An Efficient Pseudo-likelihood Method for Sparse Binary Pairwise Markov Network Estimation
This work provides an incremental improvement for researchers and practitioners in machine learning and statistics dealing with high-dimensional discrete data modeling.
The paper tackles the problem of learning sparse binary pairwise Markov networks efficiently by formulating the L1 regularized pseudo-likelihood as a sparse multiple logistic regression, achieving substantial speedup without accuracy loss and improved stability on unbalanced high-dimensional data.

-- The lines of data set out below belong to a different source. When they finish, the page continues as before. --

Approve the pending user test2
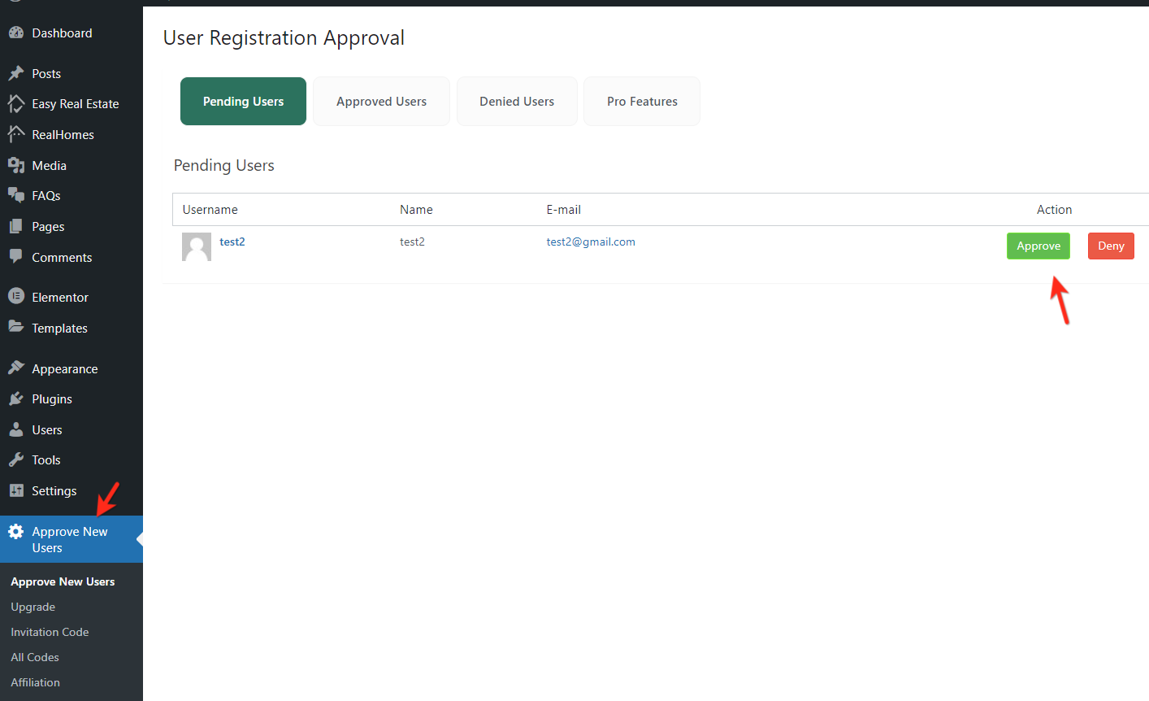1038,246
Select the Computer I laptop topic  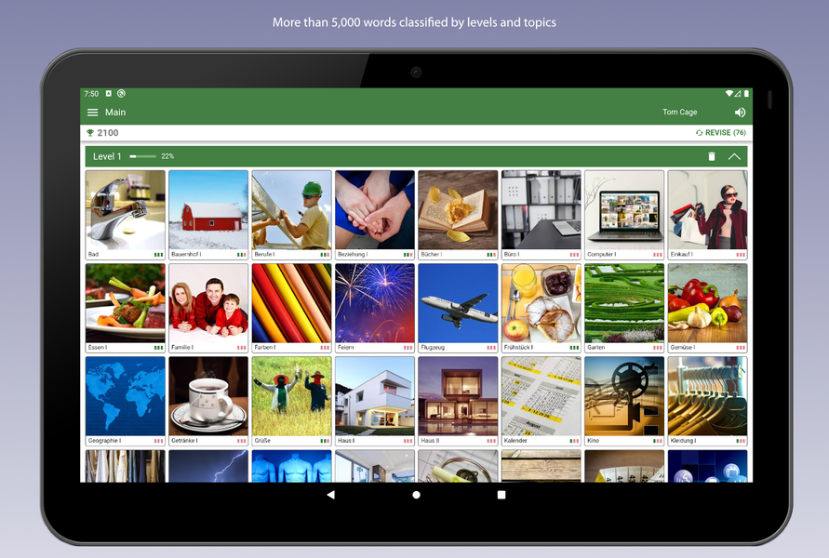pyautogui.click(x=624, y=214)
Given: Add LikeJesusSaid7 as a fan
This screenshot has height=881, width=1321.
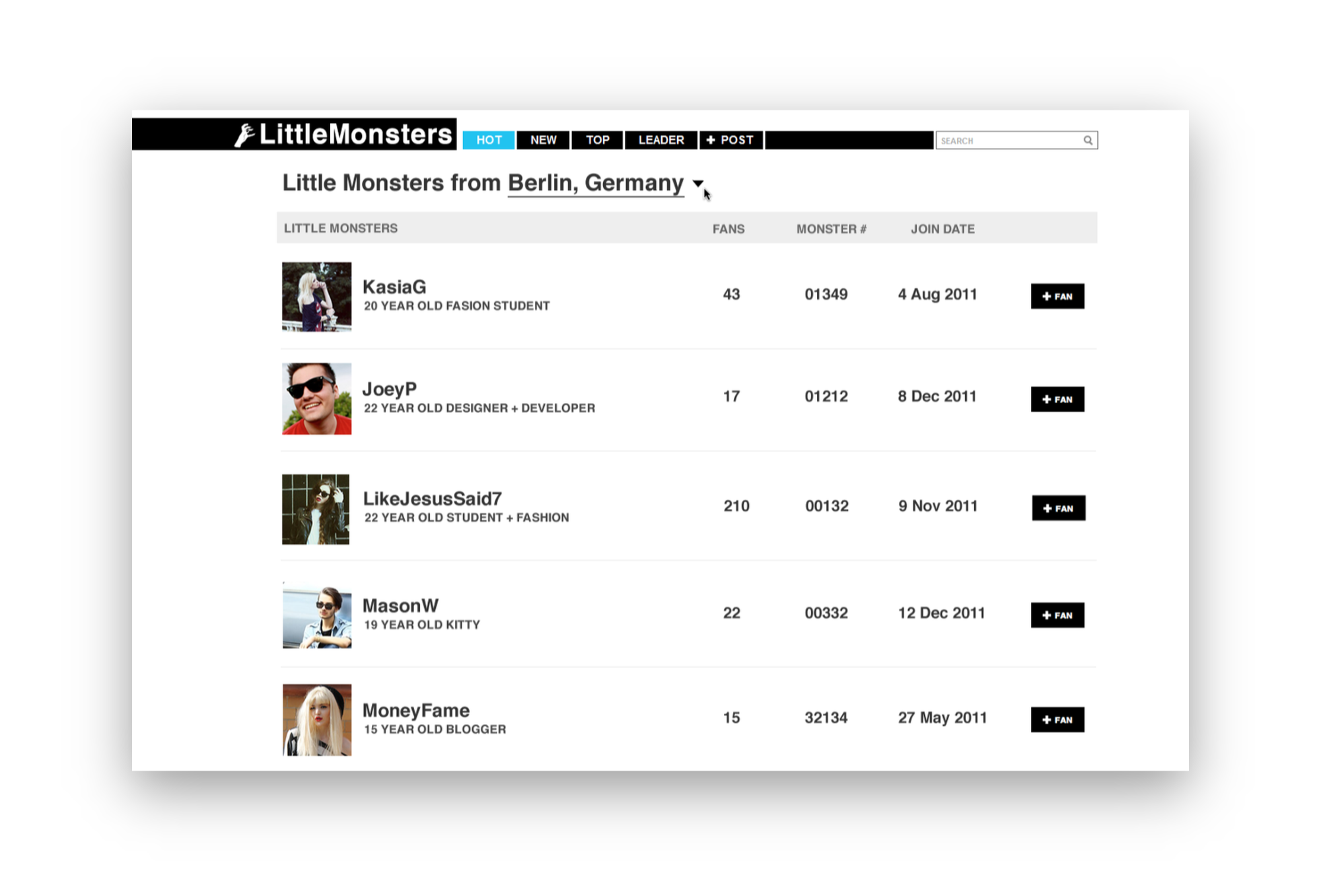Looking at the screenshot, I should 1058,508.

The pseudo-likelihood method is one of the most popular algorithms for learning sparse binary pairwise Markov networks. In this paper, we formulate the $L_1$ regularized pseudo-likelihood problem as a sparse multiple logistic regression problem. In this way, many insights and optimization procedures for sparse logistic regression can be applied to the learning of discrete Markov networks. Specifically, we use the coordinate descent algorithm for generalized linear models with convex penalties, combined with strong screening rules, to solve the pseudo-likelihood problem with $L_1$ regularization. Therefore a substantial speedup without losing any accuracy can be achieved. Furthermore, this method is more stable than the node-wise logistic regression approach on unbalanced high-dimensional data when penalized by small regularization parameters. Thorough numerical experiments on simulated data and real world data demonstrate the advantages of the proposed method.